PROBLEM >> Rewrite the material below with "dropdown list" replaced by "drop-down menu" and all other text left unchanged. Omit the pictures from your answer.
· · ·
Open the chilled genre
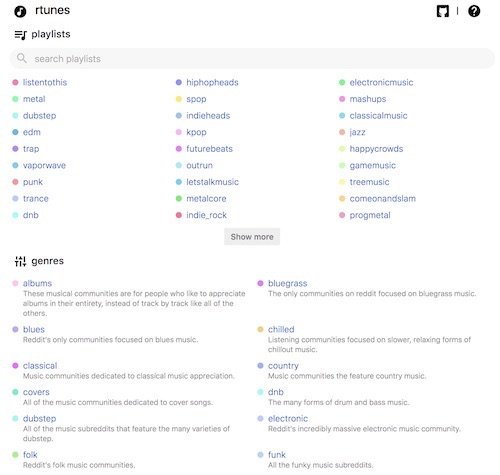This screenshot has height=475, width=500. [x=281, y=329]
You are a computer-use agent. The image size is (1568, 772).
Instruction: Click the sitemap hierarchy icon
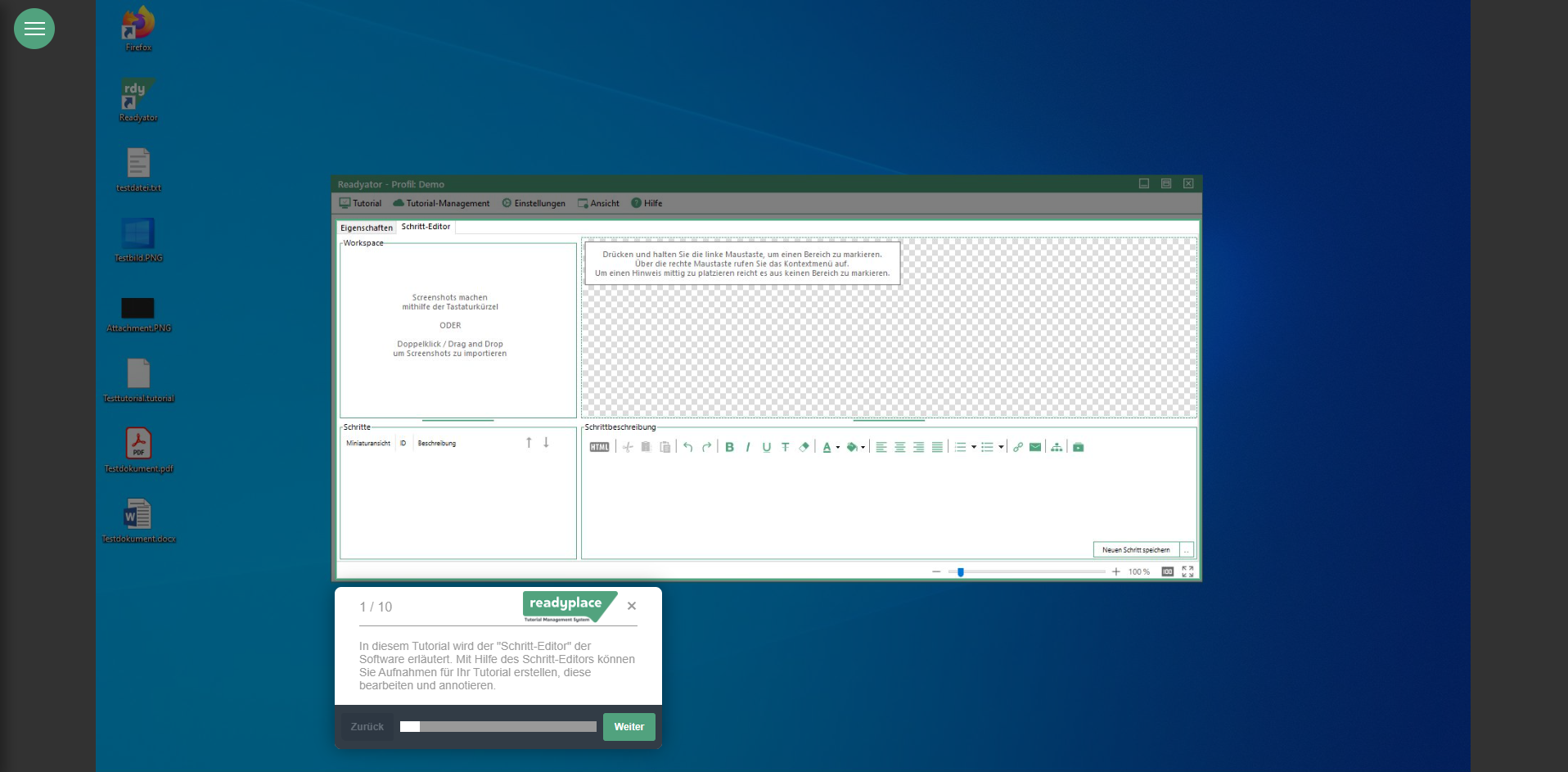coord(1057,447)
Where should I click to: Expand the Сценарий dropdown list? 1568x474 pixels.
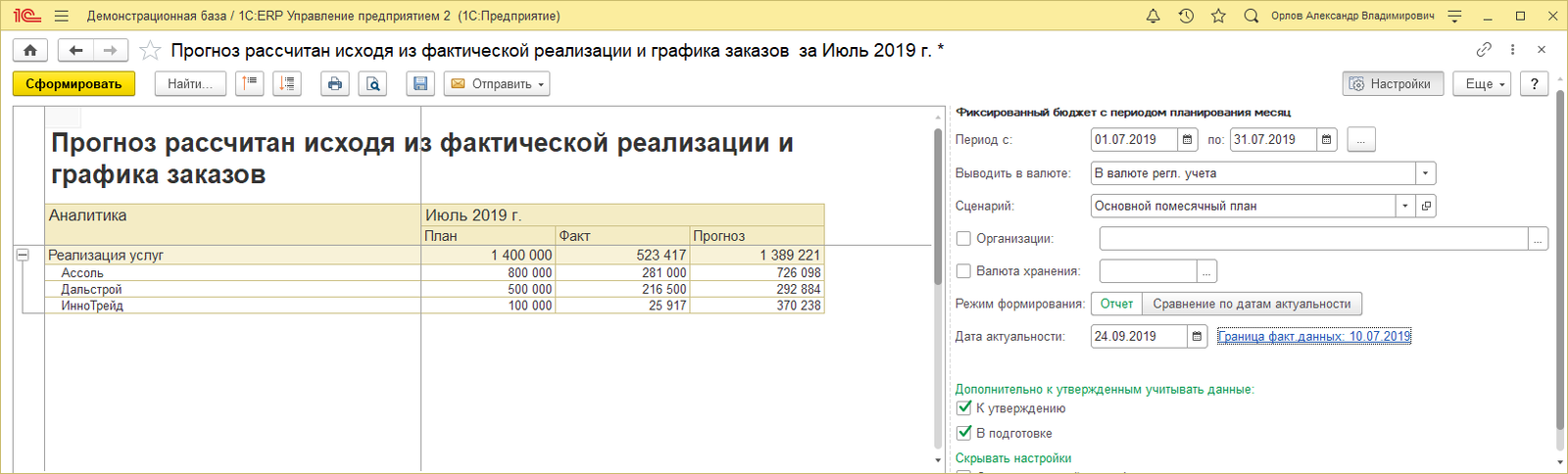(1405, 206)
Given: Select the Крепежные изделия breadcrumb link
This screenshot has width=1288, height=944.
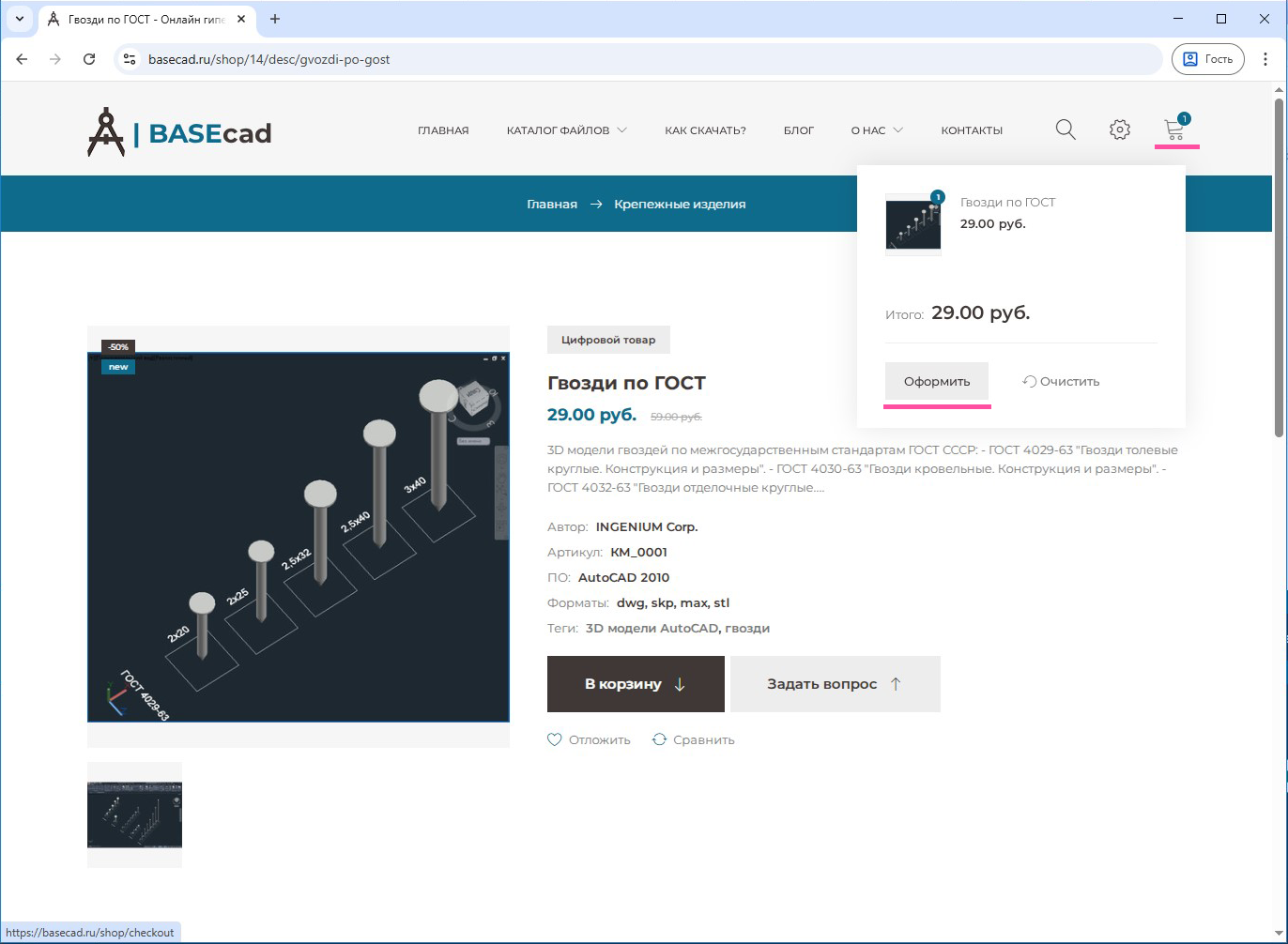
· · ·
RIGHT ANSWER >>
Open the chilled genre
This screenshot has height=475, width=500. [x=281, y=329]
You are a computer-use agent. The image size is (1568, 772).
Instruction: Click the sitemap hierarchy icon
coord(1057,447)
Where should I click to: Expand the Сценарий drop-down menu? 1568x474 pixels.
(1405, 206)
Given: Select the Крепежные изделия breadcrumb link
This screenshot has width=1288, height=944.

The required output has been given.